Emma wants nothing to do with the Similars, except she keeps getting pulled deeper into their clique. She can’t escape the dark truths about the clones or her prestigious school. No one can be trusted…not even the boy she is falling for with Oliver’s face.’
Firstly, I have to say that I don’t think that the description of The Similars really does the book justice. I wasn’t sure about requesting it, based on the somewhat heavy emphasis on what sounded like a standard, predictable YA romance, and while the romance itself isn’t exactly much different from the stereotype, that there are more interesting and relevant ideas explored within the story make it a novel that ranks up there with my other favourites of this year so far.
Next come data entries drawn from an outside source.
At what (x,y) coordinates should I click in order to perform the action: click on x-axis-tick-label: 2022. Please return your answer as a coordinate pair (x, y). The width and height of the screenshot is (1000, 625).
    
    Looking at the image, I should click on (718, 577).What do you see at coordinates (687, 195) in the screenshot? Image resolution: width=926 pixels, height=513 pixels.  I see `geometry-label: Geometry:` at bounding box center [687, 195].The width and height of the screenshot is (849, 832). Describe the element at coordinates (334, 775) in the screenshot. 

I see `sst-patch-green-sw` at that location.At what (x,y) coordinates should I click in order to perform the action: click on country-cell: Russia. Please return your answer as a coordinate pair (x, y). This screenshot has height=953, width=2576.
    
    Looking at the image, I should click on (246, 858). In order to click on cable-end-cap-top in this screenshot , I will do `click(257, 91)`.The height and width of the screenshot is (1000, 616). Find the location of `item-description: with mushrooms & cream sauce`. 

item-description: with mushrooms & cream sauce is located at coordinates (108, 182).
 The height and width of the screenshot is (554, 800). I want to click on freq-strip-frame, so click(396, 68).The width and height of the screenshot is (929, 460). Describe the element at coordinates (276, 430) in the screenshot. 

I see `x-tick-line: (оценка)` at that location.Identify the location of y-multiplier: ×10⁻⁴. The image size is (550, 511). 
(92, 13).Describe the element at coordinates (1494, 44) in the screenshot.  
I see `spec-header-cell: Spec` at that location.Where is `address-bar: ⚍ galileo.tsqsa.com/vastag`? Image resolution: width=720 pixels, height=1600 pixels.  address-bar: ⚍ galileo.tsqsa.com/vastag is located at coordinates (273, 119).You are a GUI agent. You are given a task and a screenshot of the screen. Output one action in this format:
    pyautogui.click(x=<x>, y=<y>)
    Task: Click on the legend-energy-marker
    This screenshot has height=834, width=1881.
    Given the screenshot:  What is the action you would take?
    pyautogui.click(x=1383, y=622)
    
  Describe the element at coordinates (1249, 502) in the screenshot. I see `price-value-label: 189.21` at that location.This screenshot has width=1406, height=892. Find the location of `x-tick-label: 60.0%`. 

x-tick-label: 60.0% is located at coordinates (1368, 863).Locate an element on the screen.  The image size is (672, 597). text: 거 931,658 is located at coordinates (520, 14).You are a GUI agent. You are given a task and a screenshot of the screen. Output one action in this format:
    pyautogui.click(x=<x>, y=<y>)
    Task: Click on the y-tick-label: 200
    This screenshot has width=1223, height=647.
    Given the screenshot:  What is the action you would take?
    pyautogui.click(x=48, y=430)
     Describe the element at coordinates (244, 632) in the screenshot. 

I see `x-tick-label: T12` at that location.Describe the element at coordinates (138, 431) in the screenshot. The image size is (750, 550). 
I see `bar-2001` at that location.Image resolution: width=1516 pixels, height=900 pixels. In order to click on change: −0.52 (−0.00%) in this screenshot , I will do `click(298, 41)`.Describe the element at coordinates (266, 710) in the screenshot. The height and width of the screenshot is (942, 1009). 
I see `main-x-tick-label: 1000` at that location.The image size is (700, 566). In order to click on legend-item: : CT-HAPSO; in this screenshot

There are hints of Never Let Me Go woven throughout the narrative as the story explores what is considered ‘human’ and how science and pride/arrogance can create difficulties for both creator and creation, much as in Frankenstein, which is referenced directly in The Similars. For me, the most intriguing elements of the novel are the reactions of the students and the outside world to the clones that have been created, and how in turn the clones react to being put in situations where they are dehumanised by those around them.
The novel is very well paced, with few lulls in the narrative, which makes it easy to want to continue reading. However, one of the reasons that it’s well paced is that a lot of information seems to fall into the protagonist’s lap very conveniently or with minimum effort (and often a lack of consequences) on her part. She witnesses several events and learns key information without paying any tangible price for it until the last third of the novel, which may be done to lull the reader into a false sense of security, but it also means that there are few opportunities to be worried for her. Emmaline is an easy character to care for, despite some quite nasty behaviour early in the story, but there lacks a feeling that she is ever in any real danger. This said, this doesn’t prevent the novel from being one that consistently engages interest, as it’s the discoveries made and ideas explored within, especially in terms of morality and ethics, that raise the most questions and make the reader wonder just how a character is going to react – and to consider whether their reaction is one that they find themselves comfortable with.
Ultimately, the themes of power and responsibility, nature versus nurture, and science and society are what make The Similars an engaging and enjoyable read. It contains a varied cast of characters, many of which I’d like to see developed in greater detail in any novels that follow, and who mostly have a facet of their personality that suggests that even the worst may be redeemable – or, at the very least, that they are human.
Publisher: Sourcebooks Fire
Pub date: 1st January 2019
I received an ARC of The Similars from Netgalley and the publisher.